AIM OF THE TASK: The response should consist of the records that follow, repeated exactly.

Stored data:

=====

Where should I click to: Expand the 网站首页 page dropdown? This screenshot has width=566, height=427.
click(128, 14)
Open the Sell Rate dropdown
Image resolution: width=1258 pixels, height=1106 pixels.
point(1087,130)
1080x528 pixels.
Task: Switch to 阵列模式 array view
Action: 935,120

=====

RESPONSE TO THIS TASK:
Where should I click to: Expand the 网站首页 page dropdown? This screenshot has width=566, height=427.
click(128, 14)
Open the Sell Rate dropdown
Image resolution: width=1258 pixels, height=1106 pixels.
point(1087,130)
1080x528 pixels.
Task: Switch to 阵列模式 array view
Action: 935,120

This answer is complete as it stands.